- EXERCISE:
Go through the records and extract every line with the word "computer".

(Dataset entries)
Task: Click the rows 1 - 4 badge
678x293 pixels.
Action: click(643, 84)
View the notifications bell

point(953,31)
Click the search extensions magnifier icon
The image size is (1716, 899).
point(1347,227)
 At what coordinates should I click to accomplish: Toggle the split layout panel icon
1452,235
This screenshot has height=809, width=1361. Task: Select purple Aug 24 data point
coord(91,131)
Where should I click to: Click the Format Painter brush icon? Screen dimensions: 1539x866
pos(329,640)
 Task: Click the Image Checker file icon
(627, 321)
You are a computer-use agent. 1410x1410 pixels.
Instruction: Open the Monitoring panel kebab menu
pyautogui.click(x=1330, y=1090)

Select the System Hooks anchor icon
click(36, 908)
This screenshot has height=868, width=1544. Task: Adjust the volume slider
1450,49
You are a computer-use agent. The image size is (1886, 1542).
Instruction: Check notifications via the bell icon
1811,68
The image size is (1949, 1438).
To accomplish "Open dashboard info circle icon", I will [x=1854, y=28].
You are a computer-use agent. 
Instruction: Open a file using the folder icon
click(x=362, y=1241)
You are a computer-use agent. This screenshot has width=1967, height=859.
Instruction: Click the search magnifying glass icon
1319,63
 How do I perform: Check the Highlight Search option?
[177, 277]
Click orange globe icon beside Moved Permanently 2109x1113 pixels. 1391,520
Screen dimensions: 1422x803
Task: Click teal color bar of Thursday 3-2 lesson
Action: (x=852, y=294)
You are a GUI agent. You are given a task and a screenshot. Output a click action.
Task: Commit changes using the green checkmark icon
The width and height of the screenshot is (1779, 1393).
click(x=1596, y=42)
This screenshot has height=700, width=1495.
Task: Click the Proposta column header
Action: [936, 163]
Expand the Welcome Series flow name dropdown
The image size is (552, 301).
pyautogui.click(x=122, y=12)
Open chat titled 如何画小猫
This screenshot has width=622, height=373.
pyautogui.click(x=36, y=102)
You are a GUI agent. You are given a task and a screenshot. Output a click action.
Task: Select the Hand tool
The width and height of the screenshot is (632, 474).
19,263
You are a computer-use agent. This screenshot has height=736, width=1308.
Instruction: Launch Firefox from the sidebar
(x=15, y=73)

- TASK RESPONSE:
You are a computer-use agent. 1410x1410 pixels.
You are a computer-use agent. The image size is (1886, 1542).
You are a computer-use agent. 
You are a computer-use agent. This screenshot has width=1967, height=859.
You are a computer-use agent. This screenshot has height=736, width=1308.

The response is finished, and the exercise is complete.